The time was closing in to midnight, thebanker and kidd walked into my dorm and persuaded me to accompany them to a cyber cafe. Both thebanker and kidd were computer geeks. Wearing a rugby shorts and a singlet I left the school, tunneling our way through the fence, we would call it, ‘jalan lori’.
We stopped by at a local warung for late supper and head to the cyber cafe. Thebanker was into HTML, in those days (1999), HTML was a WTF language to me. He was known as hayagriva back then, or some shit like that. And Kidd, he was into porn (seems normal for a 16 year old boy to be curious about the opposite sex). I played starcraft, sometimes overlooking Kidd’s pc (reassuring he was not into minor).
Look! thebanker shouted, he made his first marquee syntax. The words were flying from left to right, I was least interested. About 3am, we decided to go back. I completed my game and waited for kidd and thebanker to back up their work. Good stuff.
On the way back, we laid down on one of the most busiest streets in Kuala Kangsar for 5 mins, making an mercedes sign with 3 of us connecting heads. Fortunately, no car rammed us nor there was even a vehicle that night. That night also we touched all 3 colored traffic lights (have you ever touched them?). It was a brainless and historic night.
Then came the biggest obstacle, climbing back in. We had no idea where the warden was. He could be hiding behind a tree or be seated lazily at the security booth. Being smart, they devised a plan but I insisted we continue on being brainless and pummel our way through the main gate, whatever happens, happens. After minutes of brainwashing, they agreed.
We walked leisurely passed the police barrack and saw a pack of stray dogs waiting for us on the side of the road. Cowardly, thebanker insisted we go on different route. Kidd and I opposed, and told him, the dogs won’t chase us if we don’t run plus, we’re near the second main gate. Thebanker made us promised that we won’t run, knowing that both kidd and I was school athletics’ star sprinters. Ok, I’m cool with that.

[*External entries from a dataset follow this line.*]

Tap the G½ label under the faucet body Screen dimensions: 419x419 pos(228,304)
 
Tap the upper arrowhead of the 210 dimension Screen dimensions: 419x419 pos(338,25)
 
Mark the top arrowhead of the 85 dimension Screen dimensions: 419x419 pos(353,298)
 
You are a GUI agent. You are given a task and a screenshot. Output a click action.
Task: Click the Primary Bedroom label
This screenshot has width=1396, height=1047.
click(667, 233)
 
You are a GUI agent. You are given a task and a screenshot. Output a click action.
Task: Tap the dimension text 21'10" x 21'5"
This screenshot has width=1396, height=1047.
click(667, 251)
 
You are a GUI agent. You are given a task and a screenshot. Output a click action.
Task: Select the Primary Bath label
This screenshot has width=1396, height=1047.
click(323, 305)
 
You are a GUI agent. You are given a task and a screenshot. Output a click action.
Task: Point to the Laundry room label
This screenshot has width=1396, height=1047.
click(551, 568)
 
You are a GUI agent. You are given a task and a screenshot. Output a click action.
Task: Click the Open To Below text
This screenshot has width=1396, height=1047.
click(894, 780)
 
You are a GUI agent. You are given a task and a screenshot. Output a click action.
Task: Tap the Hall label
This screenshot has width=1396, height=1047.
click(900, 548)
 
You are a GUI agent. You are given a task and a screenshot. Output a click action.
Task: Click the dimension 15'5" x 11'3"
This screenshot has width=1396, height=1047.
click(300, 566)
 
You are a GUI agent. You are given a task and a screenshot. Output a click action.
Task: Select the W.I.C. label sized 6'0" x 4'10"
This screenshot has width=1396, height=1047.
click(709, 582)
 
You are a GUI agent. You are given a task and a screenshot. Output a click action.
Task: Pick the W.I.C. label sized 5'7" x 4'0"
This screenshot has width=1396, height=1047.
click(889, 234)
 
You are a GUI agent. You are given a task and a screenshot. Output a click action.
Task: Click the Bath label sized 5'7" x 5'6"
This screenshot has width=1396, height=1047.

The next minute, I squad down to fix my loose sandals. Kidd, seeing me in a 100m kick start positioned, he decided to make a run for it. Run! I shouted and ran for my life bearing the thought that the dogs were chasing us. I didn’t looked back but I know thebanker was pushing with all his might to gain on us. The distance between us was like, kidd-me, 15 meters and me-thebanker, 20-25 meters.
The second main gate was about 3 meters tall. Kidd made the first leap, followed by me and thebanker. Kidd made a 2-steps-leap, thebanker and I made 1-step-leap over the gate (come to think of it, it was near impossible feat), we were still miles apart. Kidd ran while pointing towards the toilet, as a sign ‘we’ll meet there’. I relayed the message to thebanker.
Once everyone reached the toilet, gasping for breath, thebanker mocked kidd for his cowardly act and selfishness while kidd kept blaming me for his misunderstanding of the kick-start position and I kept apologizing to thebanker, for leaving him trails behind. It was a 3 way conversation. We heard each other. Funny, we were afraid of the dogs than being kicked out of school. Out of that stupidity, I know we made a good judgment, we won’t trade life easily. Secondly, unity is strength. We could’ve ganged up against the dogs. Thirdly, never go out with sprinters (of course date them, ehem!). Fourthly, don’t leave your friends behind, your life is as important as your friends’.
Since then, thebanker never includes me in his illegal outings. I, on the other hand, go out alone to a warung for a quicky late night snack. If I ran into a warden, he’d tell me to drop by the security booth when I get back for a whip on the ass. At the age of 16, ass whipping was like a pinch on the cheek, painless. Often I find myself being lectured, I know I was indispensable to the school (chewah!). Still, I prefer an ass whip, less hassle compared to nodding.
Anyway, for all the hassle I put you through and the offending jokes, sorry for everything. Happy Birthday you jack ass!
PS: If we were to put that midnight dash into 100m timing, it would be, kidd – 11.9 secs, me – 11.9 secs and thebanker – 12.5 secs. Thebanker would easily qualify for the 100m second round district level (U-18).